Ainsi, en raison d’a priori régulièrement réactivés, y compris par des pratiques administratives, les enfants des bidonvilles dont le nombre est estimé entre 8000 et 10000 se voient refuser régulièrement l’accès à l’éducation et à la protection de l’enfance.

Enfin pour terminer intéressons-nous au cas des mineurs victimes de traite qui par définition devraient relever d’une protection. Lorsqu’on regarde la réactivité des États européens à mettre en œuvre leurs obligations (10) et à adapter leur système de protection de l’enfance à ce phénomène on constate que ce sujet est loin d’être prioritaire. Pour mieux comprendre cette faible motivation allant à l’encontre de « l’intérêt supérieur de l’enfant » il faut s’intéresser au profil des victimes les plus visibles médiatiquement. En France, comme dans les autres pays d’Europe de l’Ouest, il existe des enfants victimes de nationalités très diverses subissant des formes d’exploitation variées. Malgré cette diversité, la très grande majorité des articles et reportages se focalisent sur les enfants contraints à voler, perçus essentiellement comme des voleurs et non des victimes nécessitant une protection adaptée.

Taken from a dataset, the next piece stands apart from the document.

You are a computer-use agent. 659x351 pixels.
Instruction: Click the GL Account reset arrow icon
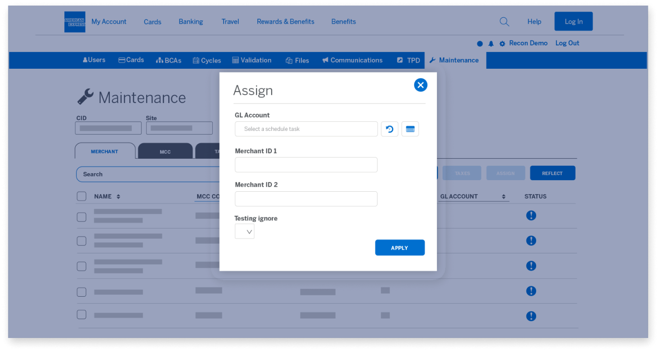click(390, 129)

En s’inspirant des travaux de Milena Jaksic (11), pour être considéré par l’opinion publique comme une véritable victime l’enfant doit exprimer les marques de la soumission, de la résignation et de la souffrance infligées par ses bourreaux.

À l’opposé de cette figure imaginaire, la « fausse » victime est celle qui vole les personnes, qui trompe les institutions, bref qui nuit par son comportement à la société. Lorsque s’ajoutent des a priori négatifs liés à la nationalité ou à l’appartenance à certaines minorités comme les Roms, on comprend malheureusement le peu d’empressement des responsables politiques à défendre les droits des victimes considérées comme suspectes du fait de leur origine et coupables en raison du mode d’exploitation (contraintes à commettre des délits) qu’elles subissent. Elles deviennent alors pour la société uniquement des délinquants qu’il faut condamner lourdement. Ce sentiment se reflète dans les décisions de justice. Ainsi en 2011, une jeune fille de 15 ans, dont les éducateurs de la PJJ ont observé plusieurs indicateurs d’exploitation et de traite, effectua 16 mois de prison ferme pour 9 vols de téléphone portable. Cette situation fut loin d’être une exception comme l’ont relevé les experts du Conseil de l’Europe dans leur rapport sur la France : « Le GRETA exhorte les autorités françaises à prendre toutes les mesures appropriées afin que la possibilité prévue en droit interne de ne pas imposer de sanctions aux victimes pour avoir pris part à des activités illicites lorsqu’elles y ont été contraintes soit respectée conformément à l’article 26 de la Convention, eu égard à la grave violation des droits humains que les victimes ont subie. » (12)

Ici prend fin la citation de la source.